"Un problème de direction au sein de la LFP", le sénateur Michel Savin inquiet pour le foot français

Michel Savin, la situation des droits TV de la Ligue 1 est-elle inquiétante aujourd’hui avec ce conseil d’administration exceptionnel de la LFP?
C’est une situation très inquiétante pour la suite et le financement du football professionnel en France. Quand on voit que DAZN aujourd’hui n’a pas atteint ses objectifs, ils se retrouvent dans une situation problématique. Il y a deux arguments qui sont mis en avant par la chaîne: le piratage et la coopération des clubs. Le piratage est un vrai problème, c’est vrai. Nous travaillons dessus dans le cadre de la proposition de loi que nous allons déposer. Sur la coopération des clubs, c’est un problème interne à la Ligue et c’est assez inquiétant d’entendre ce genre de propos. S’ils souhaitent renégocier le montant de leur participation, c’est un risque grave de mettre en difficulté les clubs.
Depuis quelques jours, des clubs tirent de plus en plus le signal d’alarme concernant les finances... En prennent-ils conscience trop tardivement?
Ce sont un peu les conclusions de nos travaux. On a vu qu’il y a quand même énormément de légèreté dans la préparation. On ne comprend toujours pas sur quels critères la LFP s’est basée pour son estimation à un milliard. Aujourd’hui, on s’aperçoit qu’à 400 millions, DAZN était frileux pour venir. Ça pose énormément de questions. Les présidents et la Ligue sont toujours partis sur des objectifs très ambitieux mais qui n'étaient malheureusement pas du tout réalistes.
Et ça se retourne contre eux aujourd’hui...
Si les présidents ont construit leurs budgets avec un espoir d’avoir des droits TV autour de 700 à 800 millions d’euros, ça pose un problème. On sait que des clubs se sont engagés sur des contrats qui aujourd’hui posent plusieurs problèmes et ils se retrouvent en difficulté.
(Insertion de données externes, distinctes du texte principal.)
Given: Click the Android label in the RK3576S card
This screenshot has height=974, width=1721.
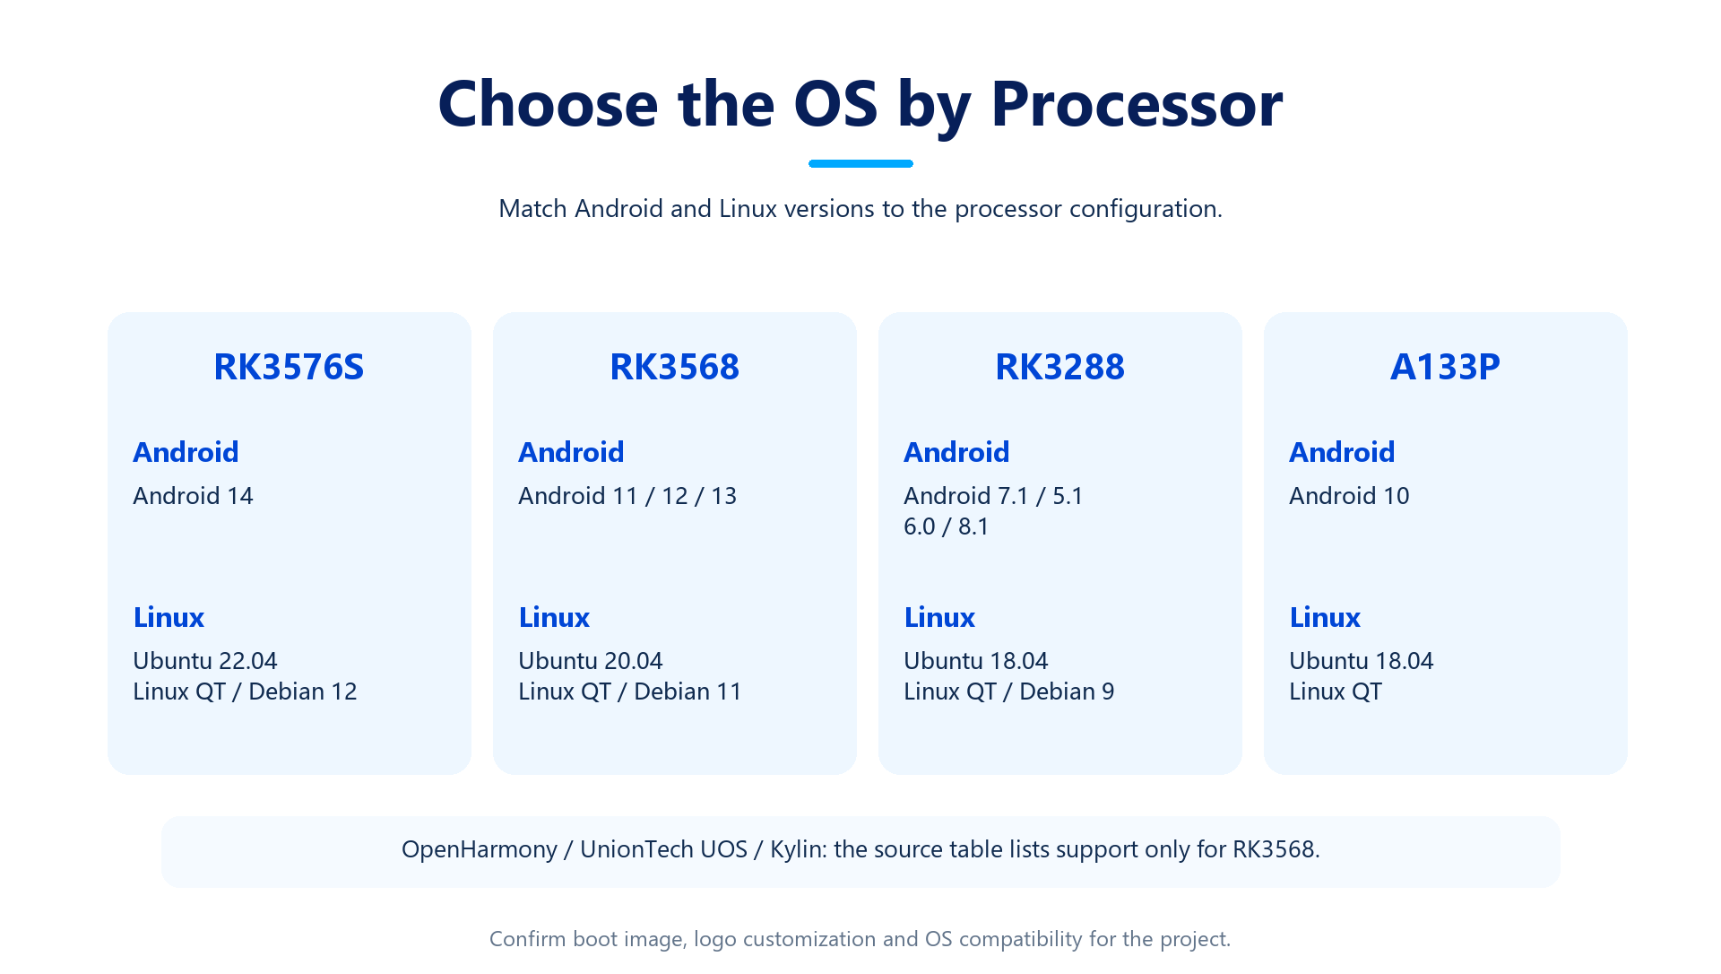Looking at the screenshot, I should coord(186,452).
"Une ou deux personnes qui font la pluie et le beau temps"
Quelles sont les solutions possibles?
Je pense qu’il y a surtout un problème de direction au sein de la LFP. Il faut une direction plus collégiale. Aujourd’hui ça repose sur une ou deux personnes qui font la pluie et le beau temps. Cette manière de fonctionner n’est pas bonne, elle ne peut pas perdurer. Aujourd'hui, j’entends les présidents de clubs qui demandent des comptes et que ce type de fonctionnement puisse cesser. On a mis ça en avant lors de nos travaux. Le fait aussi qu’un président de club soit partie prenante avec un distributeur potentiel, ça pose des difficultés. Le poids de certains par rapport à d’autres clubs pose aussi plusieurs questions. Il faut aussi parler avec la société commerciale. Elle a la responsabilité de développer les ressources du football professionnel. Il faut que tout le monde tire dans le même sens. Les clubs doivent aussi prendre conscience que c’est une période de vache maigre, ça veut dire qu’il y a des choix à faire au niveau des contrats, des salaires et des rémunérations. C’est tout un travail, un chantier énorme qui doit s’ouvrir et pas toujours espérer qu’un sauveur arrive et pose des milliards sur la table. On l’a vu avec l’arrivée de CVC, tout le monde a pensé que le football français était sauvé. En fin de compte, on a rétabli des comptes sur un an ou deux et puis on se retrouve dans la même situation.
Vous étiez déjà inquiet il y a quelques mois avec votre rapport, êtes-vous encore plus inquiet aujourd’hui?
Je suis inquiet par rapport à certains clubs. On voit bien que les clubs détenus par des fonds comme le Qatar n’auront aucun problème pour traverser une zone de très forte turbulence. Je suis plus inquiet pour les clubs de deuxième partie de tableau du championnat de France ou pour les clubs de Ligue 2. Ce sont des présidents et des propriétaires qui ont posé des investissements personnels. Au regard des prévisions de la DNCG, les clubs seront obligés de faire des coupes dans les budgets ou de licencier des personnels. Et pourquoi pas des ventes de certains clubs... Avec une vision de voir des fonds d’investissement qui viennent faire de la spéculation financière dans le football français.